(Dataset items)
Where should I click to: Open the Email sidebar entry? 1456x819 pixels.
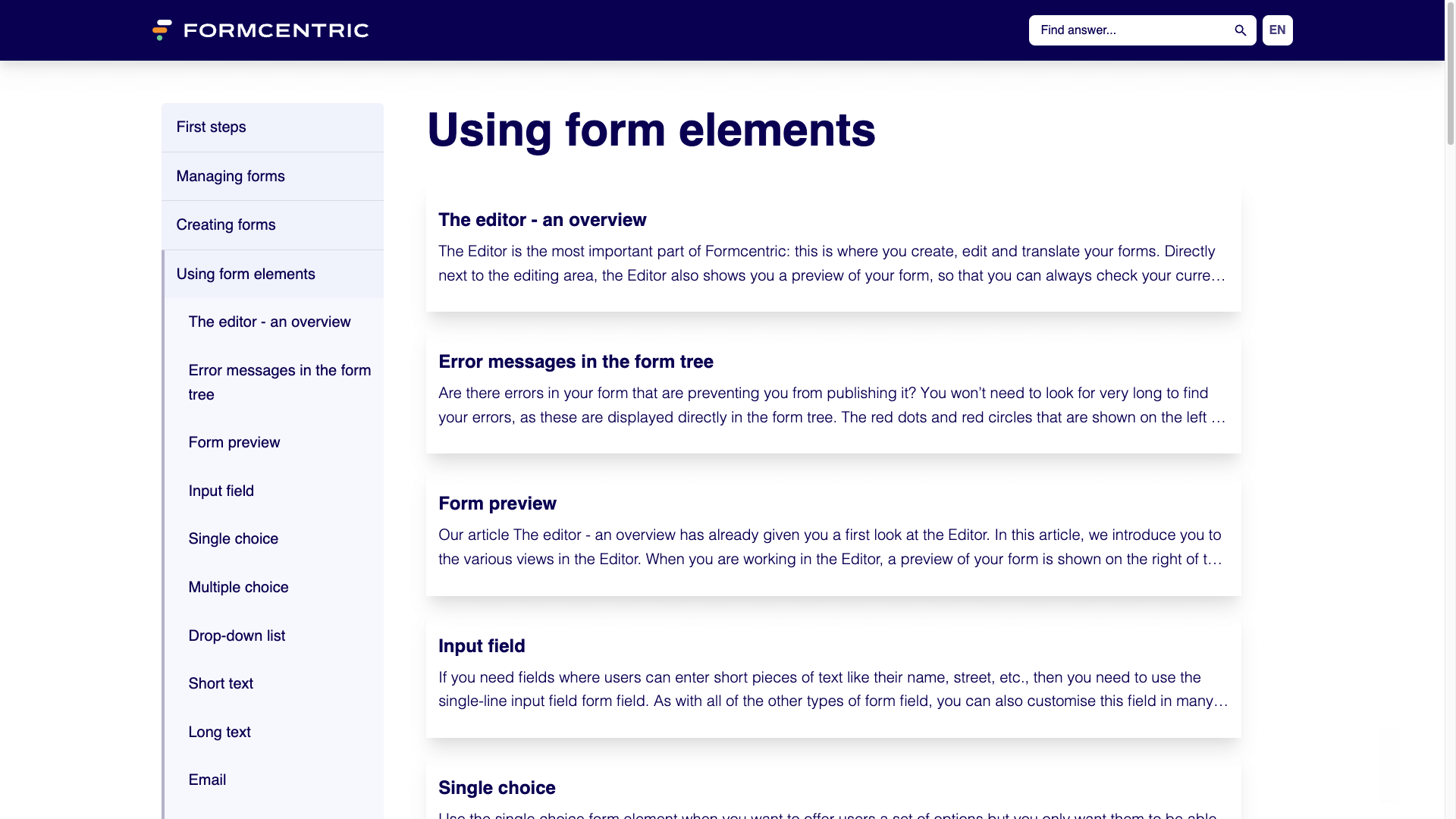point(207,780)
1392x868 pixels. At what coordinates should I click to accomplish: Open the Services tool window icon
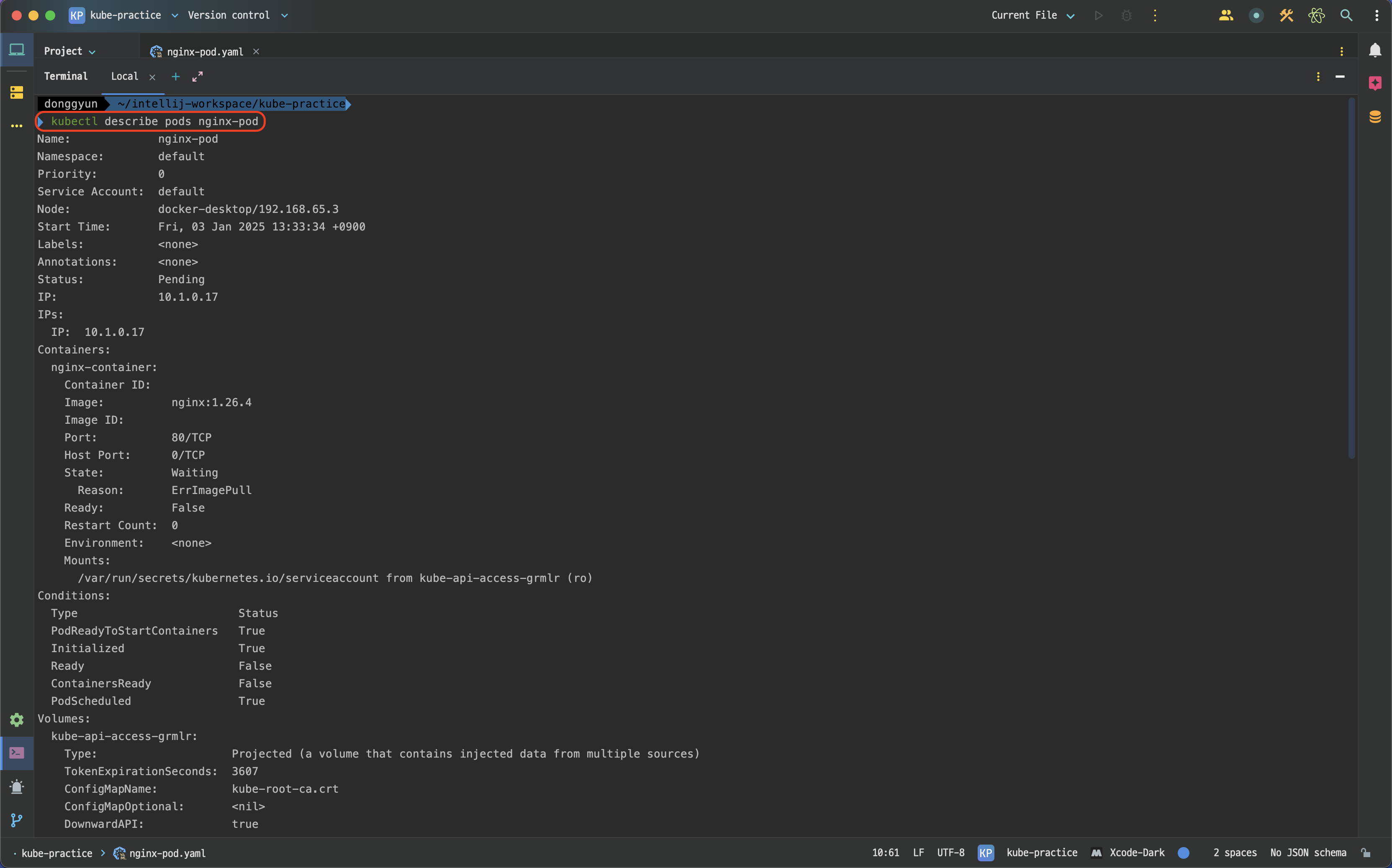[x=17, y=719]
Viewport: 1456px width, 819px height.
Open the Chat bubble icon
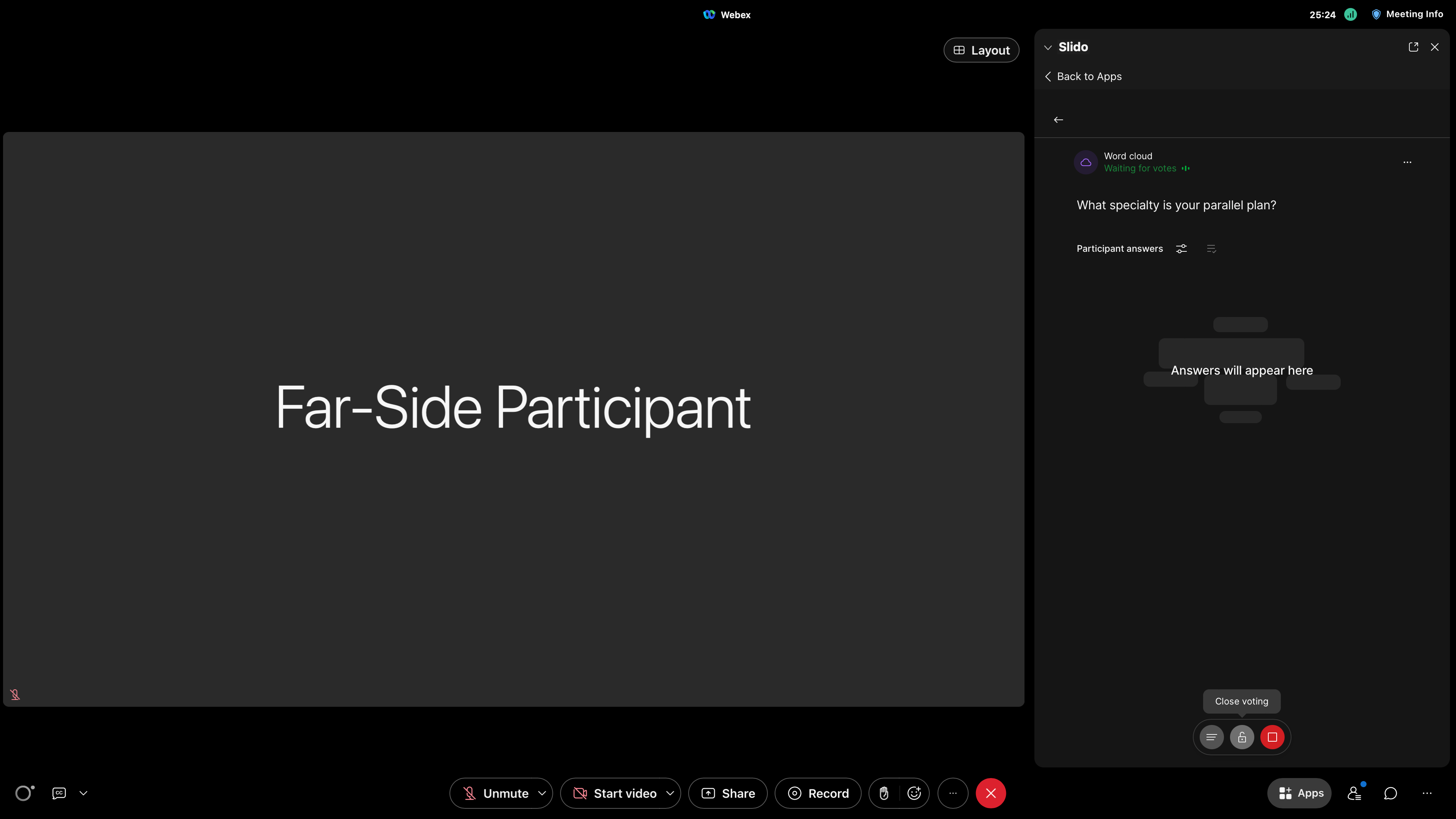(x=1390, y=793)
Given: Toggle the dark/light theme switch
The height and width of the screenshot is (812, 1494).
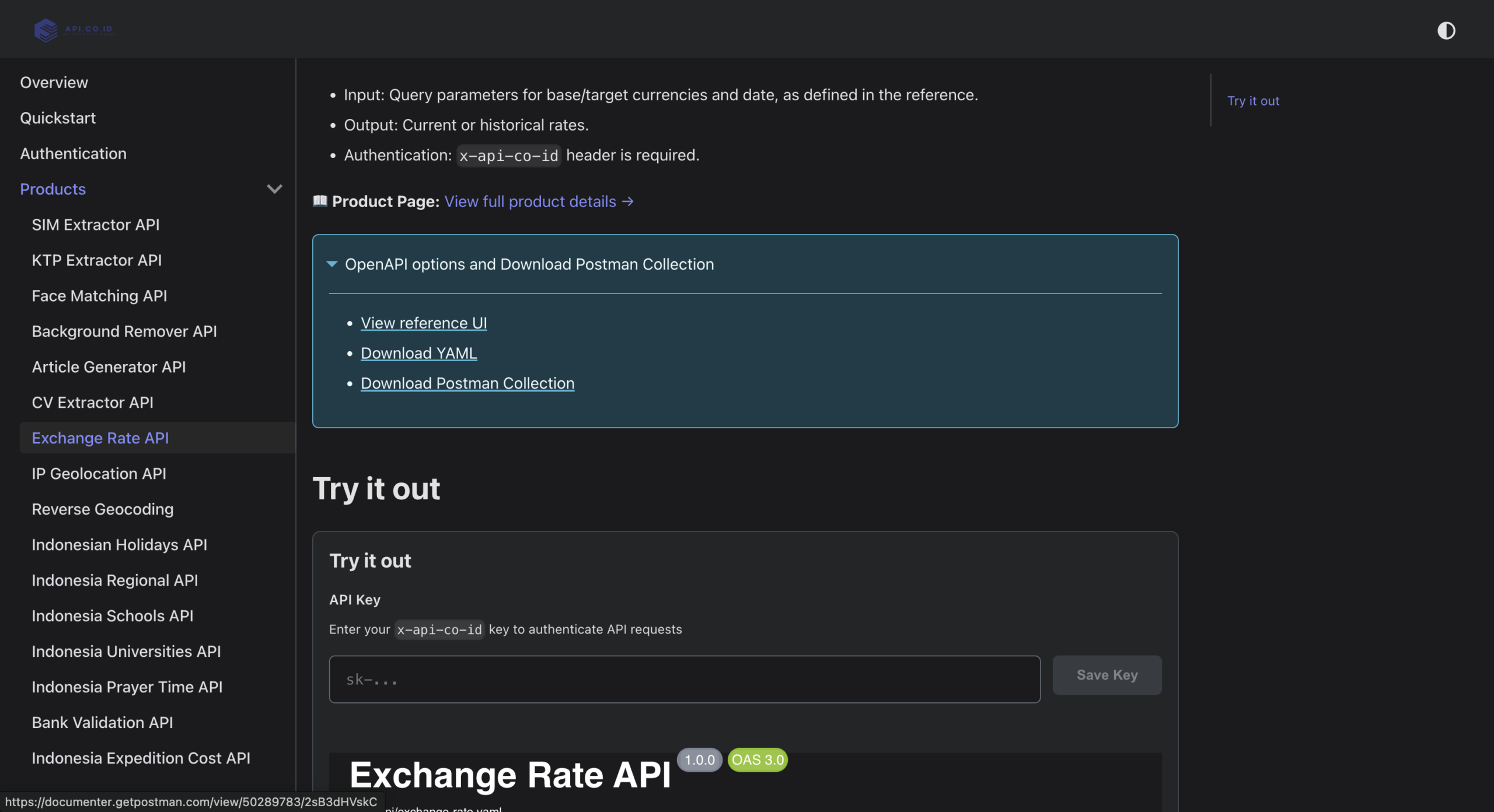Looking at the screenshot, I should pyautogui.click(x=1447, y=30).
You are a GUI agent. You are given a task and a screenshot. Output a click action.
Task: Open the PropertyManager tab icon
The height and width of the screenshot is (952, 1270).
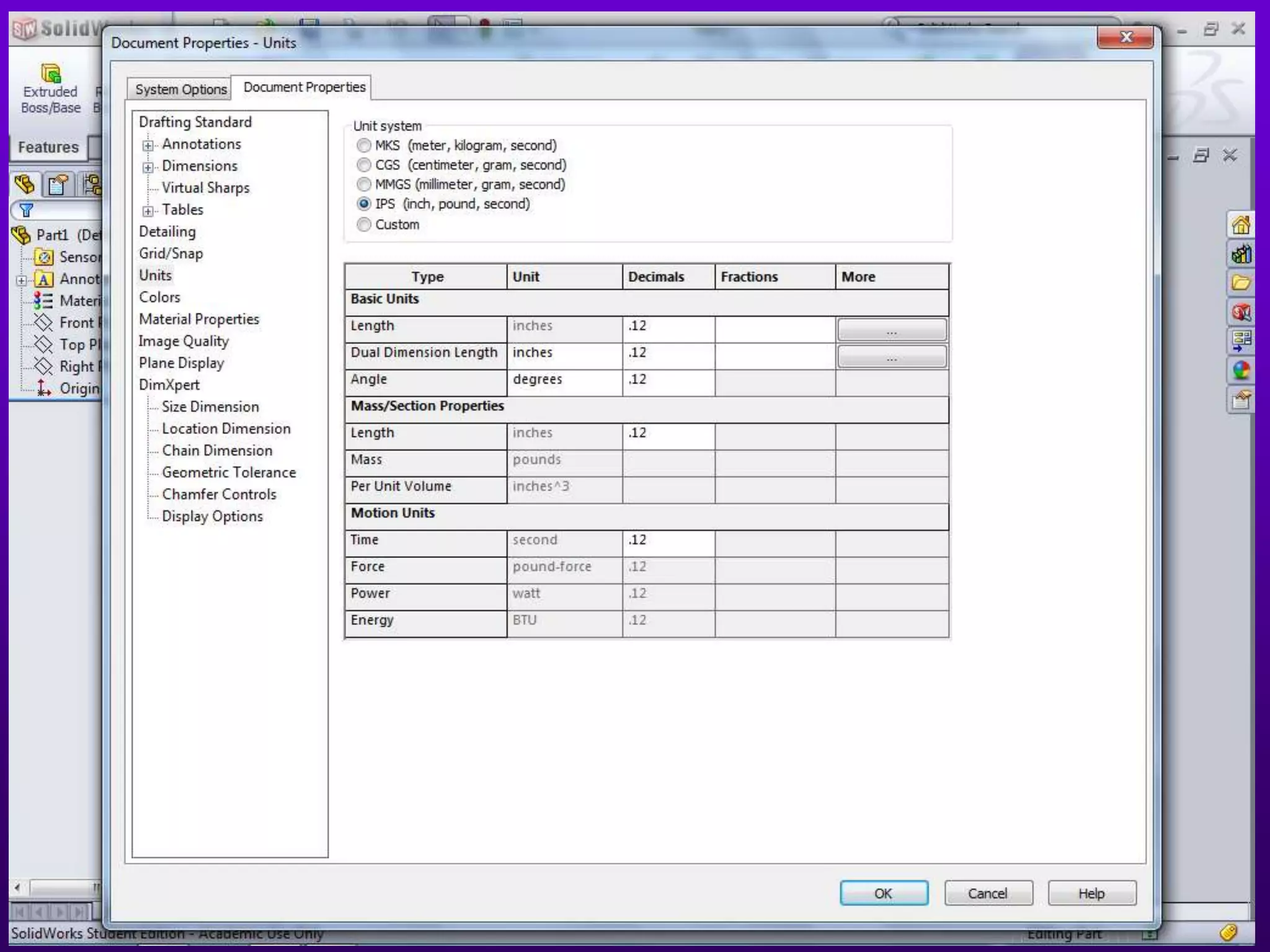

Activity: The records, exactly as written but without images, should be returned.

Solution to the exercise:
Where should I click to: Open the Email sidebar entry? 1456x819 pixels.
point(207,780)
1392x868 pixels. At what coordinates should I click to accomplish: Open the Services tool window icon
[x=17, y=719]
Viewport: 1456px width, 819px height.
Open the Chat bubble icon
(x=1390, y=793)
Given: Toggle the dark/light theme switch
The height and width of the screenshot is (812, 1494).
Looking at the screenshot, I should pyautogui.click(x=1447, y=30).
You are a GUI agent. You are given a task and a screenshot. Output a click action.
Task: Open the PropertyManager tab icon
The height and width of the screenshot is (952, 1270).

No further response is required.